SLAM advocates a broad menu of therapies, used discretely or in combination, to slow or control an EAB invasion.
“The basis of any decision is based on an inventory of the trees, location and condition of the trees. Then the options come into play.”
Removing all of the ash trees preemptively is one of those options, Johnson says, but it is an approach that could cause “a number of issues,” including the removal of food and shelter for many different species. Another solution would be selective removal of ash trees that are already stressed or in poor condition – trees that would be highly attractive to the EAB.
A third alternative would involve identifying high-quality specimens of ash trees that could be treated with a special insecticide that is injected straight into the tree.
“This treatment must be repeated every couple of years. For a large forest area, this may not be a viable option, but in a residential setting it may be practical to residential property owners,” Johnson said.
Such a regimen has been implemented for two regional champion ash trees – a green ash and a Texas ash – near the EAB infestation at Fort Worth’s Eagle Mountain Lake.
“The adult beetle first feeds on an ash tree’s foliage in order to complete their maturation cycle,” said Emmett Muennink of ArborJet, a tree pest- and disease-control service. “If EAB feeds on a treated tree, it will kill the adults. At the larval stage, it feeds on the vascular system. [The insecticide] is basically 99.99 percent effective at controlling both the adult beetles and the larval stage.”
Chemical intervention does have its downside, however.
“It’s important to remember that the treatment that kills the beetle will also kill other insects which utilize the tree for food,” said Fox, the Fort Worth forester.
“It’s important to remember that the treatment that kills the beetle will also kill other insects which utilize the tree for food,” said Craig Fox, the Fort Worth forester.
Also being debated is the removal of healthy ash trees to discourage monoculture, reduce EAB infestation opportunities and provide lumber for commercial purposes before the pests attack and render the trees worthless (and potentially dangerous).

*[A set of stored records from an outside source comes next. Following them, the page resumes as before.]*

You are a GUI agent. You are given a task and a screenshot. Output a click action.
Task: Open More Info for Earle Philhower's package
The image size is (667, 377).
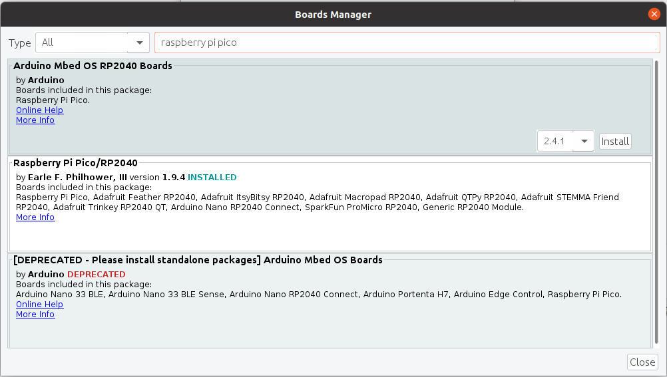[x=35, y=217]
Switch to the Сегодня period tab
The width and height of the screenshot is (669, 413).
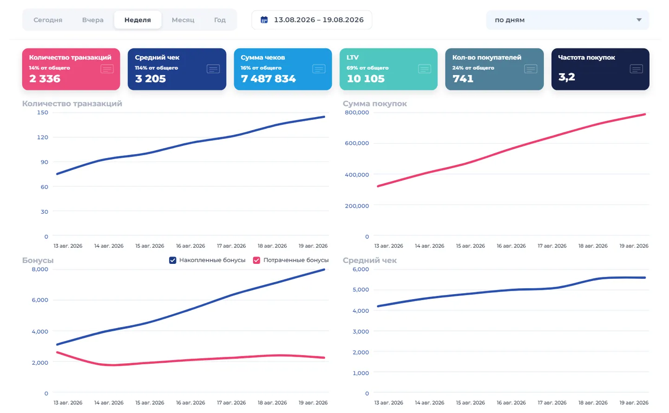point(48,20)
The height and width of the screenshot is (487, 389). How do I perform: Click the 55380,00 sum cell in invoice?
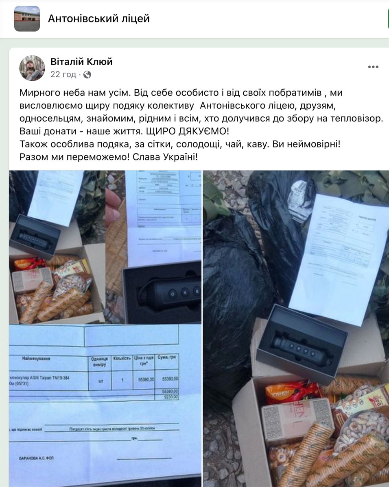170,379
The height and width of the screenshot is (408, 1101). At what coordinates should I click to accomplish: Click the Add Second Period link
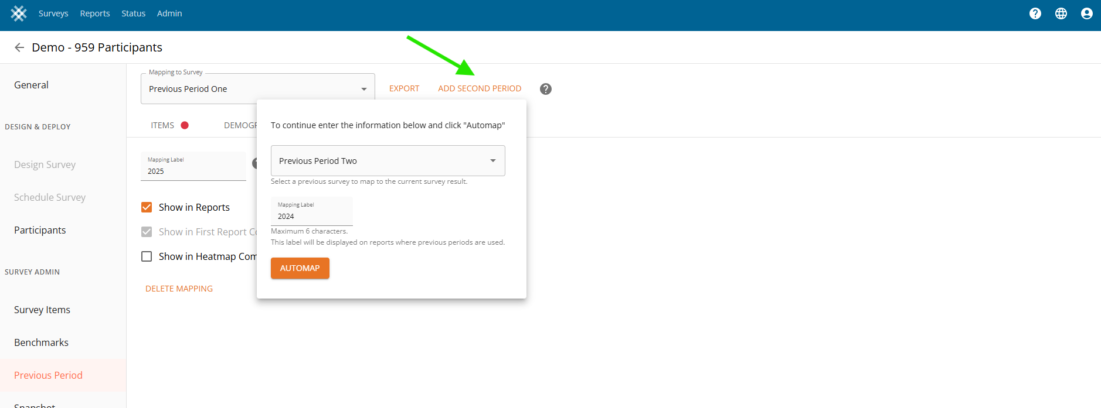point(479,88)
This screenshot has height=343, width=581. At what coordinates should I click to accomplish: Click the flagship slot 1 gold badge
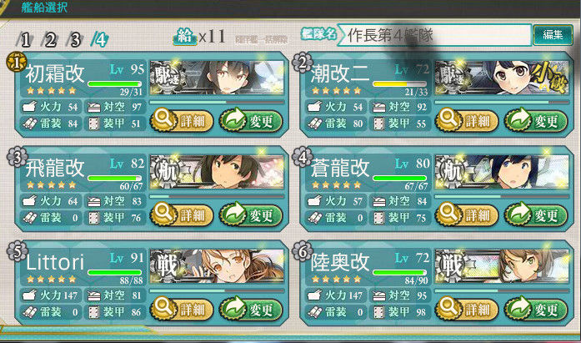[17, 62]
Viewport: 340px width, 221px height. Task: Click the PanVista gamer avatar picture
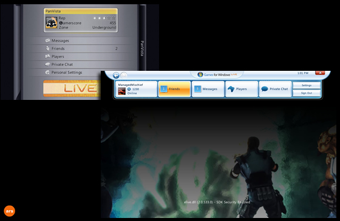(x=52, y=23)
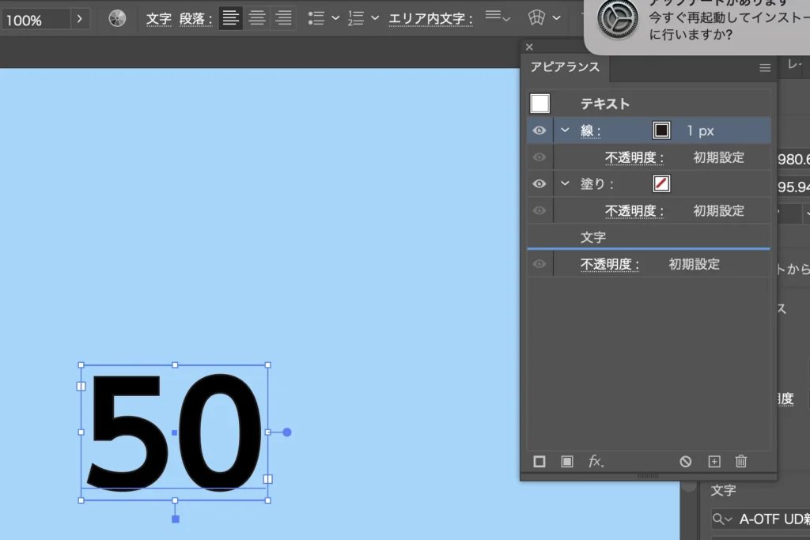Click the black stroke color swatch
810x540 pixels.
coord(661,130)
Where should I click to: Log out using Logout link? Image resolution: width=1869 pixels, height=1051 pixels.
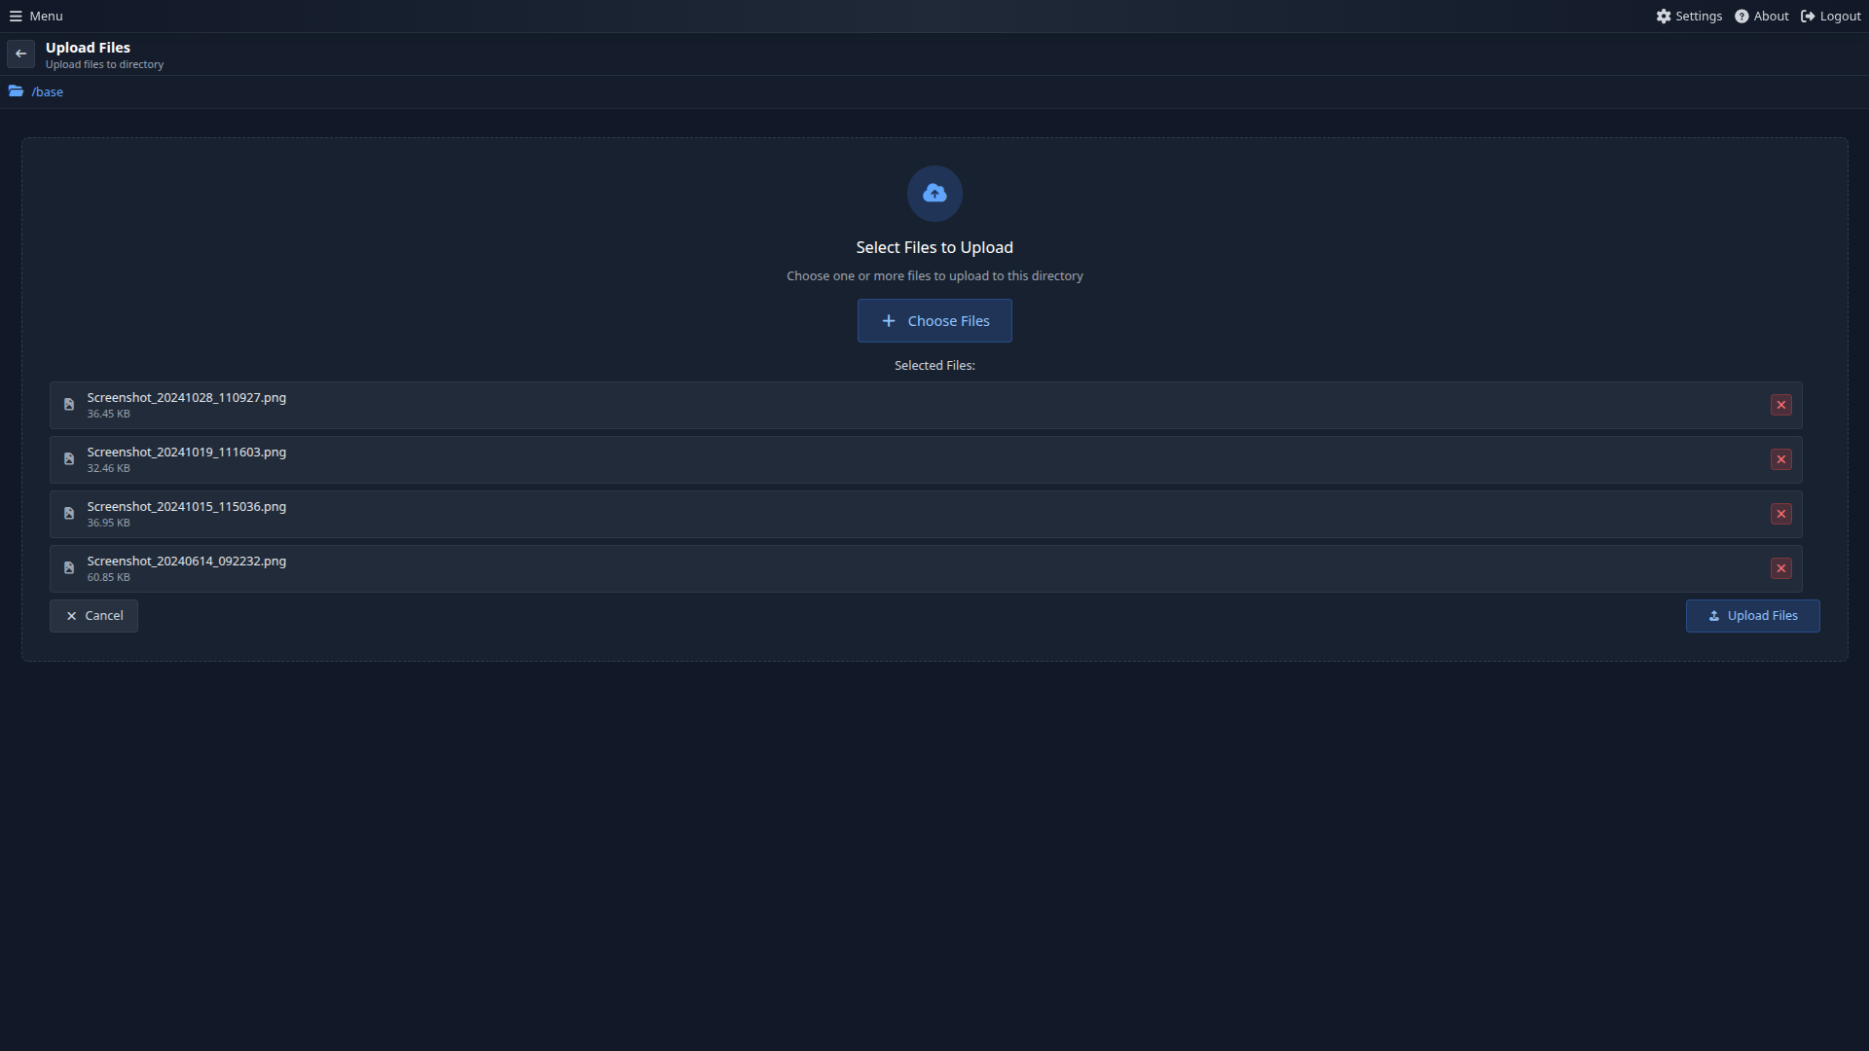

Parasitoid wasps that are natural predators of EAB are also under study. In tests conducted in Connecticut, Massachusetts and New York, one of those wasp species, Spathius galinae, has shown relatively high levels of effectiveness controlling EAB in ash trees of up to 50 centimeters in diameter.
Whichever courses local governments take, fast implementation will be essential.
“Once [EAB is] detected, we will likely only have about three to five years before having a 99.7 percent mortality on ash trees,” Johnson said.